Are you looking for a good science project that is both fun and easy? We won third place with this interesting science experiment. In this project, you turn salt water in to fresh water within a day, teaching vaporization, evaporation and condensation. The accompanying poster can depict shipwrecked sailors in need of fresh water, making the project both educational and entertaining as well.

Pour two cups of water in to a large bowl. Add three teaspoons of table salt to the water and stir. Now, place a tea cup in the middle of the bowl of water. Make sure the water level in the bowl is below the top of the tea cup. Place plastic wrap over the bowl and secure it with a large rubber band for a nice tight seal. Place a rock or similar weight on top of the plastic, directly over the tea cup. The will enable the condensation to drip down in to the tea cup. Take a picture of your experiment before the condensation begins!

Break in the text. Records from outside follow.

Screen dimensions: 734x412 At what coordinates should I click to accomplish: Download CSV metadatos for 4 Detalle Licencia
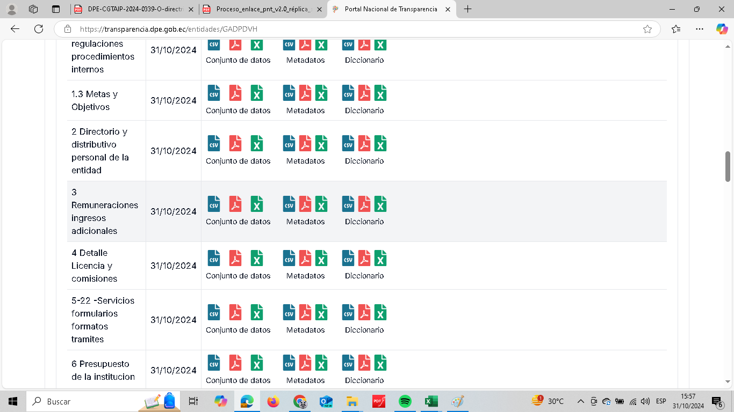pos(289,259)
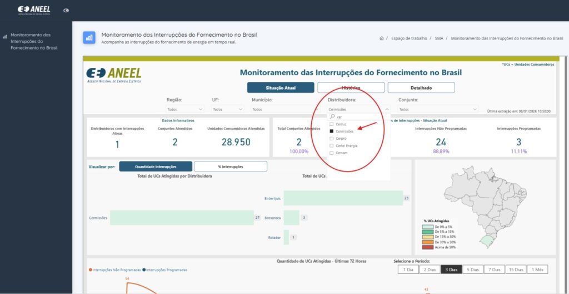Click the home icon in breadcrumb
Screen dimensions: 569x294
coord(381,38)
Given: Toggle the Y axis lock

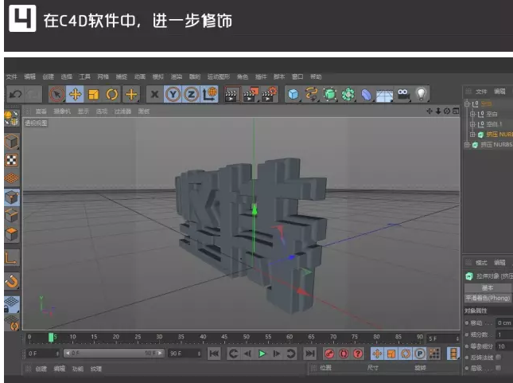Looking at the screenshot, I should [x=173, y=95].
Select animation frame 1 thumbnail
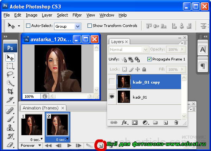 (x=32, y=125)
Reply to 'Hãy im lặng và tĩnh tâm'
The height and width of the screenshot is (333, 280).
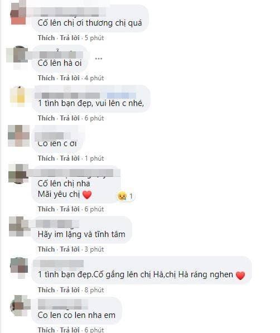click(70, 249)
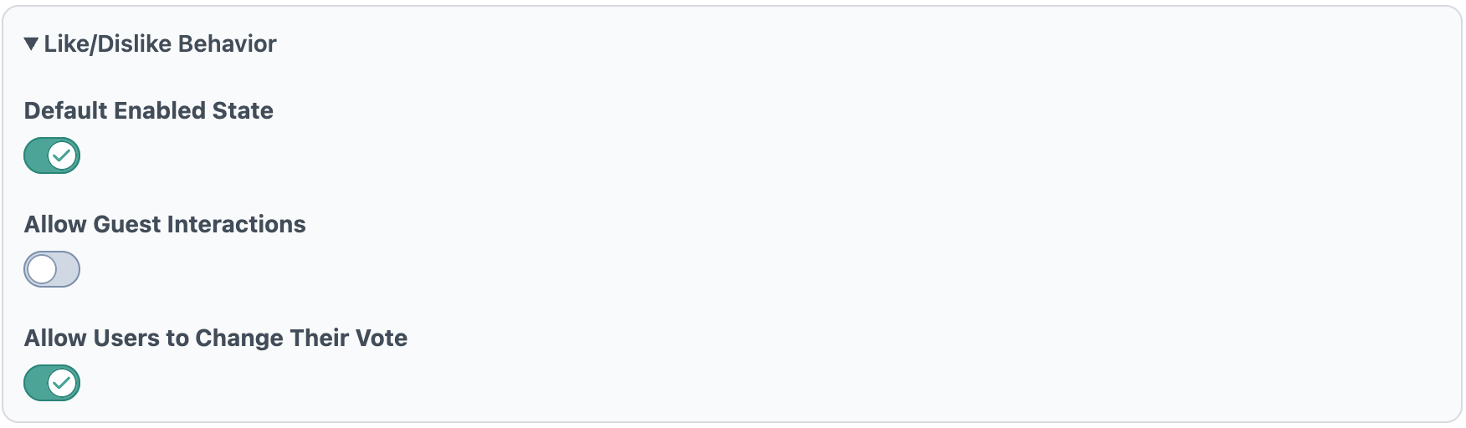Click the word Vote in the last label
This screenshot has width=1466, height=428.
point(382,339)
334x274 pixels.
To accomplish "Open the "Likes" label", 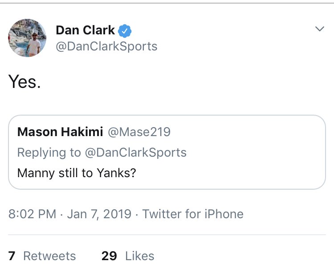I will [x=140, y=256].
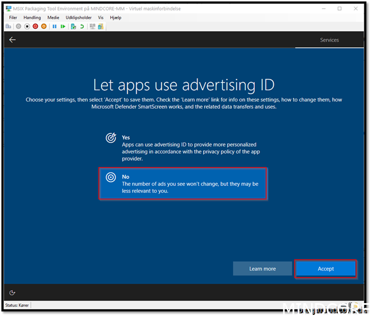This screenshot has width=371, height=316.
Task: Open the Ease of Access icon at bottom-left
Action: click(12, 292)
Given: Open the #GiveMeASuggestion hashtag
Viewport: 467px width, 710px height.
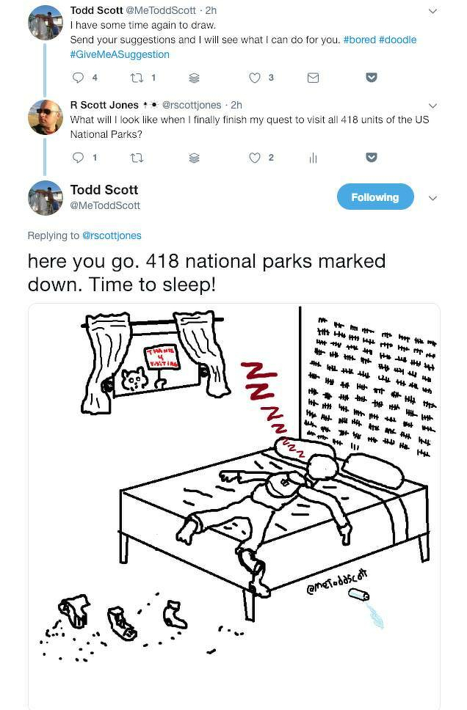Looking at the screenshot, I should click(120, 54).
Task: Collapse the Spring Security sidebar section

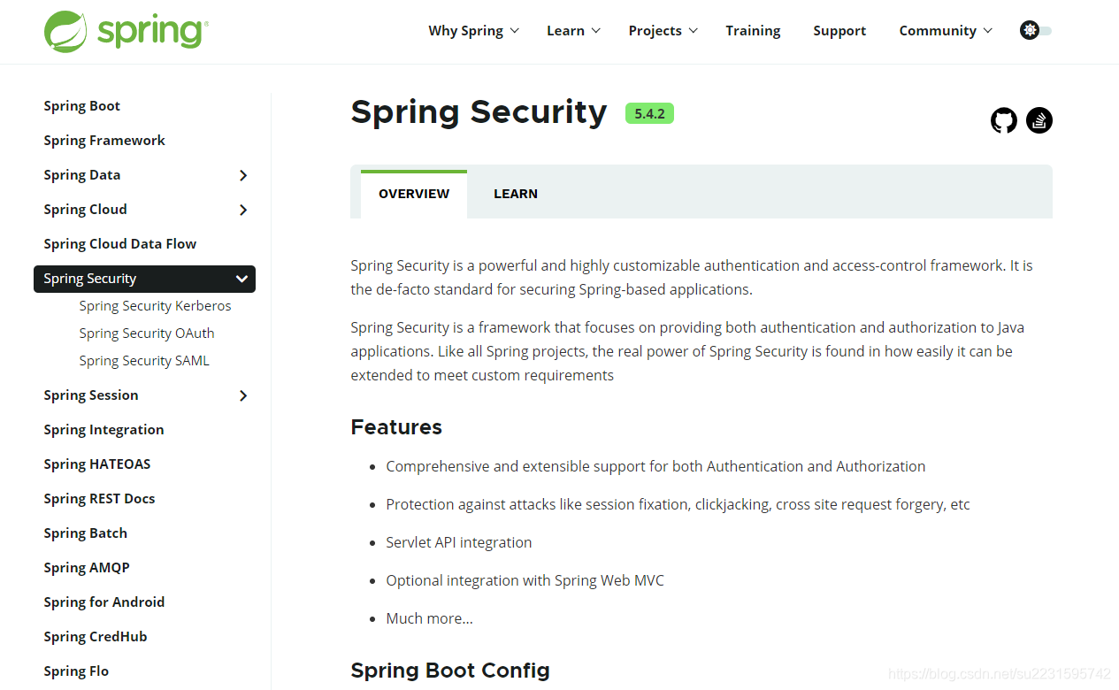Action: coord(241,279)
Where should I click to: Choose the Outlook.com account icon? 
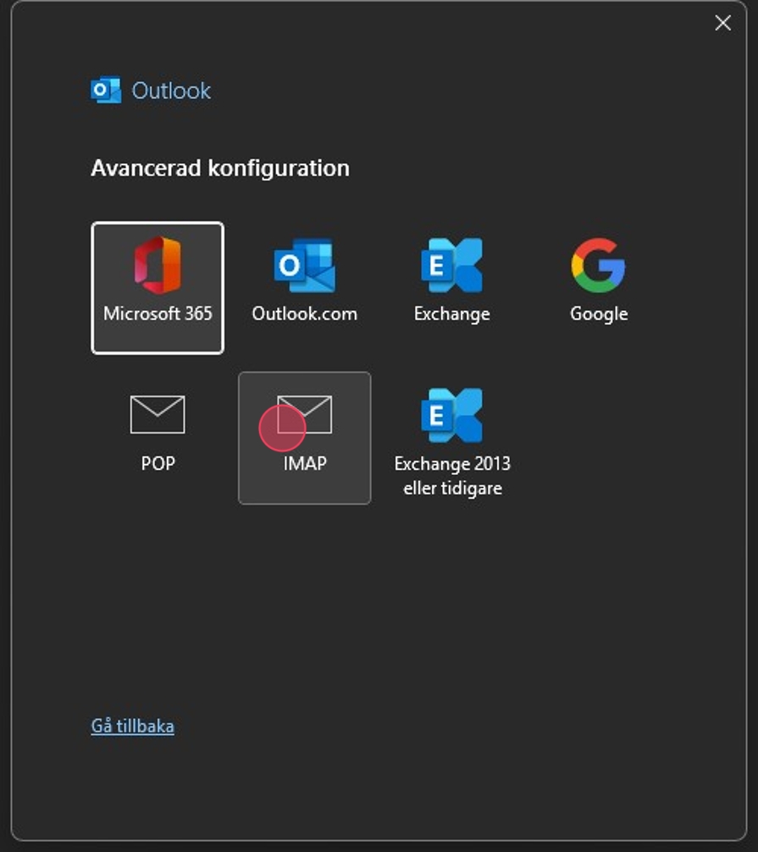point(304,265)
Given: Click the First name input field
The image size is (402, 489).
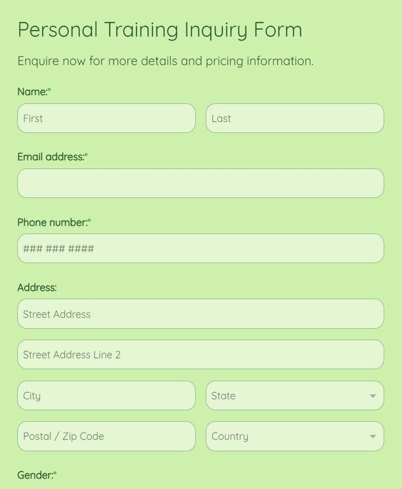Looking at the screenshot, I should coord(106,118).
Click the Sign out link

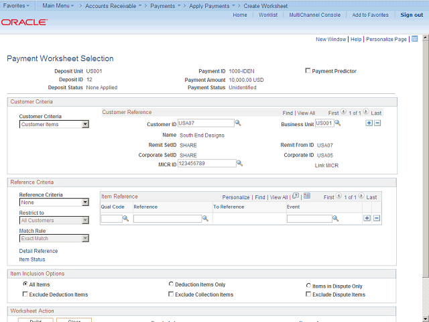[412, 15]
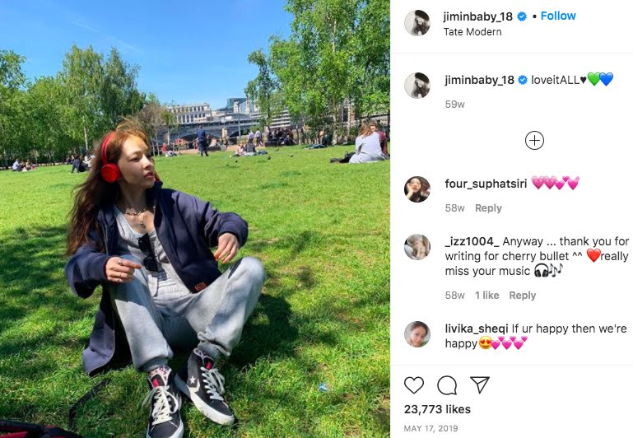Click the main photo of the park

point(195,219)
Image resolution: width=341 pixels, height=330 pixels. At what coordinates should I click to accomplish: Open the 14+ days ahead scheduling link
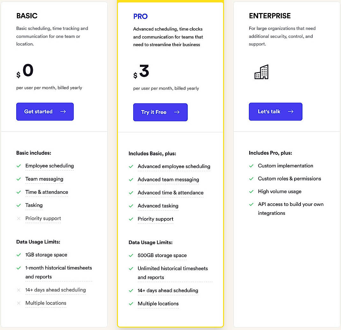[168, 291]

Now, carefully place your bowl in direct sunlight. Do not let the salt water to spill in to the tea cup! If it is too cold outside for evaporation to occur, bring your bowl in and place it on a heater, clothes dryer or other warm and safe source. Check your bowl the next day and take a picture of it for your presentation. If there is a lot of condensation on the plastic, gently tap the weight on top of the plastic, causing the condensation to flow downwards and in to the tea cup.

Carefully remove the plastic wrap and get ready for the taste test! First, taste the water in the large bowl. Salty! With a different spoon, taste the water in the tea cup. Amazingly, the water is fresh – not a single trace of salt!

This experiement demonstrates a few things. When you add salt (solute) to water (solvent) they become a solution. The solar (or other) heat causes the water to evaporate in to a gas. Since the salt is heavier than the water, the salt remains in the bottom of the bowl. The evaporated water then cools, turning back into its original form, resulting in condensation on top of the plastic. This fresh water then runs down the plastic and drips in to the tea cup.